Introducing Commute Time for Jobs
June 7, 2018
A recent LinkedIn survey found that more than 85% of respondents would take a pay cut for a shorter commute. Given the importance of commute time in the context of job searching, we decided to focus on this issue to make it easier for our members to find the right job for them. Members are now able to see their estimated commute time while viewing jobs for which this data is available, save their commute preferences, and see at a glance which jobs have shorter commutes. The integration of this valuable information into the job-seeking experience arose from exciting new opportunities to collaborate with the Bing Maps team and leverage their APIs. But there was no shortage of groundwork needed to support these new features, from collecting accurate locations of jobs and companies to processing complex geospatial data to surface new features.
Commute time module on Job Detail page
Now that we are collecting exact addresses and inferring addresses for job postings, members can find out their prospective commute time on each Job Detail page by specifying their starting location, mode of transportation, and departure time. Jobs with an exact or inferred address will also have a pin icon next to the location indicating that an estimated commute time is available for that job.
We’ve also built a feature that leverages a member’s saved commute preference data to decorate jobs with an insight, or “Job Flavor,” informing the member that a specific job is reachable within their commute preference.
By having a gradient of isochrones for every member that has a saved commute preference, we can surface jobs with the more compelling, shorter commute times when applicable. Luckily, it was easy to leverage the Job Flavors platform to serve our new Commute Job Flavor at scale in everything from job search to job recommendations.

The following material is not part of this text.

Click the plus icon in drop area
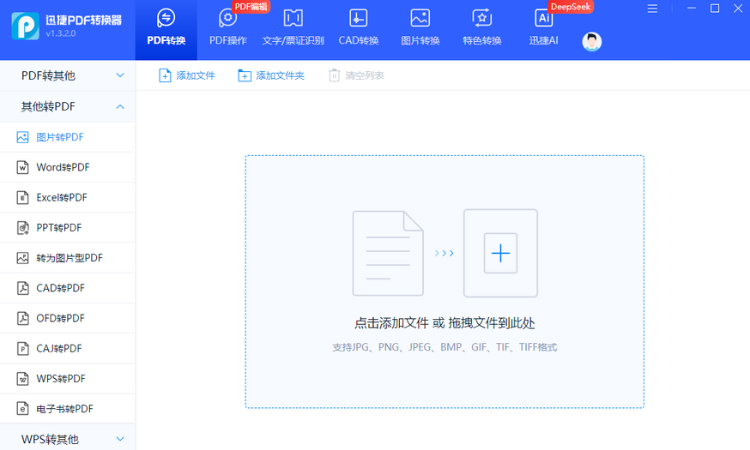The image size is (750, 450). click(x=500, y=253)
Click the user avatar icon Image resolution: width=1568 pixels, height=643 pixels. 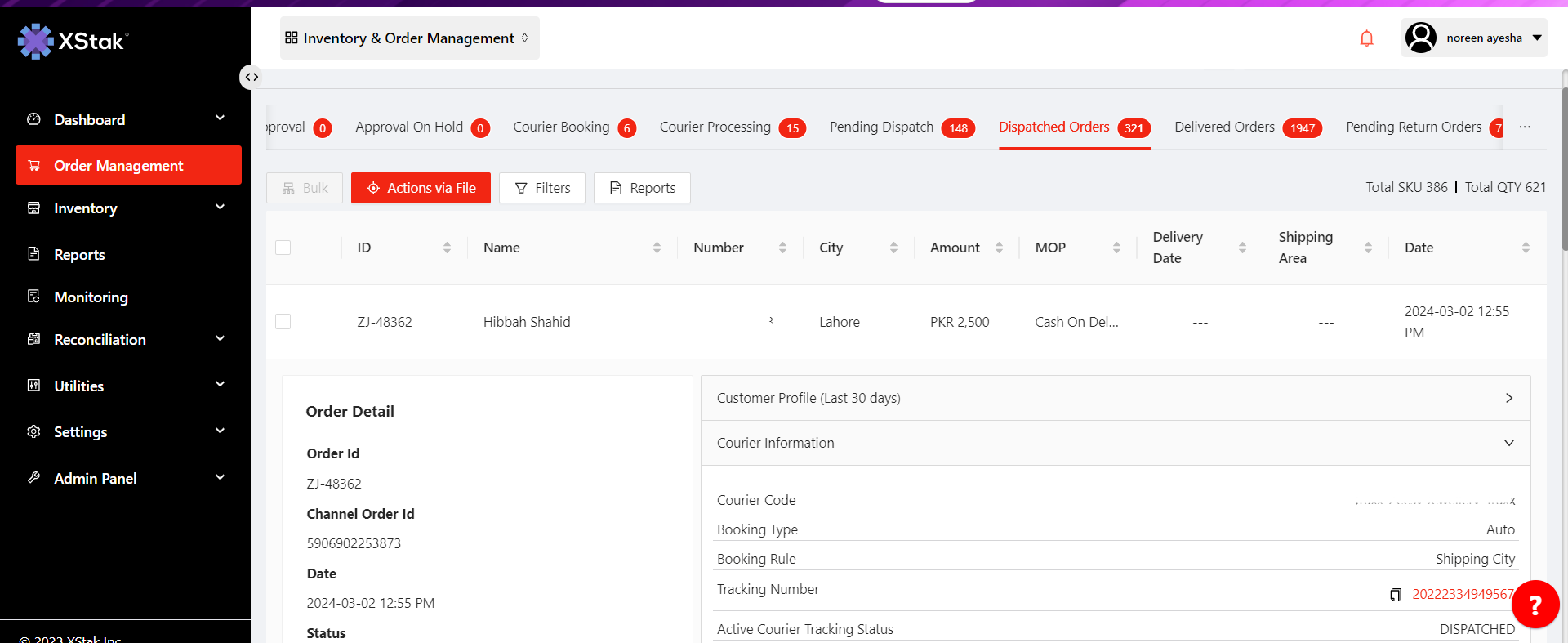click(x=1421, y=38)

Collecting exact addresses for jobs
The biggest challenge we faced when we started this project was that we had a limited understanding of where jobs were located. At the time of the project start, we had only collected low-granularity information about the location of each job from job posters, such as the city or the region where the job was located. In order to help job seekers understand their potential commute time, we needed precise locations of jobs, so our first step was figuring out how to get this data. We knew that collecting more detail would be difficult, so we did some research to find examples of other companies that collect this level of detail at scale. However, we quickly found that this is a challenge that many other companies grapple with as well.
In an ideal world, every job poster would be happy to provide the address of the job so that job seekers could see their potential commute, but we understand that this isn’t realistic. For instance, some companies have job postings for general requisitions that don’t have a specific office and are for a campus. We sought to provide a solution that could work for all types of job posters. We collaborated with the Bing Maps team to customize the Bing AutoSuggest API and limit the types of entities to addresses and cities. This solution is flexible and lets a job poster quickly enter an address, while keeping the previous functionality intact. For example, job posters with an exact address in mind can post the job to a specific address, but a general requisition in any one of LinkedIn’s Sunnyvale offices can still be posted simply to “Sunnyvale, California,” without an address (although this may restrict the availability of Commute Time features).
LinkedIn job posting UI with an address typeahead
Inferring addresses for jobs
Even after allowing job posters to explicitly add an exact addresses, we only had addresses for a small percentage of jobs on our site. Not all job posters will put in an address when they post a job, and the majority of jobs posted on LinkedIn aren’t posted via the web UI (they are instead typically ingested through an API). We decided to tackle this data problem from a very different angle to increase our coverage of jobs with addresses by collecting the addresses of companies and then using that data to infer the addresses of jobs.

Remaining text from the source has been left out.